The tech index, though, suggests that Hong Kong is looking to shore up its position as the geopolitical fallout spreads.
“The tech sector has become increasingly important for the Hong Kong market,” said Daniel Wong, director and head of research and analytics at HSI. “We hope the move will help attract more tech companies to list in Hong Kong.”
“Hong Kong’s stock market is becoming more tech-heavy, and that’s good for its status as an international financial center,” said Kenny Tang, co-founder and chief executive for Hong Kong-based Royston Securities.
But the influx of Chinese tech firms in recent months has dominated trading. Tencent, Alibaba and Meituan, for example, were the most actively traded stocks in the city last month, accounting for more than 20% of the total turnover. Only Tencent is currently listed on the city’s benchmark index.
“The coming of Chinese tech companies to Hong Kong will fundamentally transform the city’s stock market,” Tang said.
Other analysts have pointed out that Hong Kong’s role as a global business hub has been evolving as China takes greater control of the semi-autonomous region.

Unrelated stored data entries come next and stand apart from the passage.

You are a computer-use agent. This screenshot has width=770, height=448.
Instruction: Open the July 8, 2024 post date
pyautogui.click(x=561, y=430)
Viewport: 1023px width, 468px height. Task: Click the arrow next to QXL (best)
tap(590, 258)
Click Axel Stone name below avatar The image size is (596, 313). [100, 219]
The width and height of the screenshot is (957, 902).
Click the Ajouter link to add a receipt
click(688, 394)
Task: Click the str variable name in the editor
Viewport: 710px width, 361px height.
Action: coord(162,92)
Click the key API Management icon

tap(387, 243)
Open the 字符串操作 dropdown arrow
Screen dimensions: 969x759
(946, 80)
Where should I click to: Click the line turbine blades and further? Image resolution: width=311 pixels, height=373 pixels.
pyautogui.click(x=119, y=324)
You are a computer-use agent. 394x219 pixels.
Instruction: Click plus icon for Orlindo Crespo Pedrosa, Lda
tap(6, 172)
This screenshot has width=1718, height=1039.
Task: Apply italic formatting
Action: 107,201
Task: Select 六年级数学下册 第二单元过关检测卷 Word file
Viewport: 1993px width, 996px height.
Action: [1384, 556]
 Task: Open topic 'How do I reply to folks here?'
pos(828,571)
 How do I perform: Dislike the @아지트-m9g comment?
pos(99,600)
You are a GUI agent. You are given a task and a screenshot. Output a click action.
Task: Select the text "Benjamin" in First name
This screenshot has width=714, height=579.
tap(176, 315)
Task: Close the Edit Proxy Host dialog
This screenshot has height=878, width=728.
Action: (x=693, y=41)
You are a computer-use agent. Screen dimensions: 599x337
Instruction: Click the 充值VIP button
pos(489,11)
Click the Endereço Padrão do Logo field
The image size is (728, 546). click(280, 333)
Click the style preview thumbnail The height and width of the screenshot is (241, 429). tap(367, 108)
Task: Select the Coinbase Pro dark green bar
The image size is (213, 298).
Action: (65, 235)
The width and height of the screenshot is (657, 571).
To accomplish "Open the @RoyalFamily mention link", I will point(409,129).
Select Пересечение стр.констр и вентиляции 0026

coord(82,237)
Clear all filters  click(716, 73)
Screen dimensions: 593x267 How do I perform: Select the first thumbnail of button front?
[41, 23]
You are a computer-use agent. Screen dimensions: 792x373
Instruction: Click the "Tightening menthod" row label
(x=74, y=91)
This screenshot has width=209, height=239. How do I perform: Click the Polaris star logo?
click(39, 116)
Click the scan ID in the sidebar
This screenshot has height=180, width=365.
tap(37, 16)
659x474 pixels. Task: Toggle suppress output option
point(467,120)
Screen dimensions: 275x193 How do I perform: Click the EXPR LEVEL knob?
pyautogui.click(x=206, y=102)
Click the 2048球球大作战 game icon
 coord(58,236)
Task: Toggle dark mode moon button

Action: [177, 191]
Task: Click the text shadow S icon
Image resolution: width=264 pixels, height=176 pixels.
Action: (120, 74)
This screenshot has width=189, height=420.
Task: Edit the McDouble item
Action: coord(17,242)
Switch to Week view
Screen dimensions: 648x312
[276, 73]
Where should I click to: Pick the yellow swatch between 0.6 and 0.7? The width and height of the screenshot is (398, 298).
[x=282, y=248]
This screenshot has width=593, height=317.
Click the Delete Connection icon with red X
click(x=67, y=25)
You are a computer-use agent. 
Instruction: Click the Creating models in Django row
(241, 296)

Brock Silvers, chief investment officer for Adamas Asset Management, told CNN Business last week that the city could find “new relevance” as a center for Chinese finance.
Investors apparently like the new direction. Alibaba’s stock has jumped more than 35% since it first started trading in Hong Kong last November. JD.com and NetEase, meanwhile, are up 7% and 15%, respectively, since they listed last month.
More companies could consider Hong Kong listings. More than 30 US-listed Chinese companies meet requirements for a secondary listing in Hong Kong, including Pinduoduo and Baidu, according to data provider Refinitiv.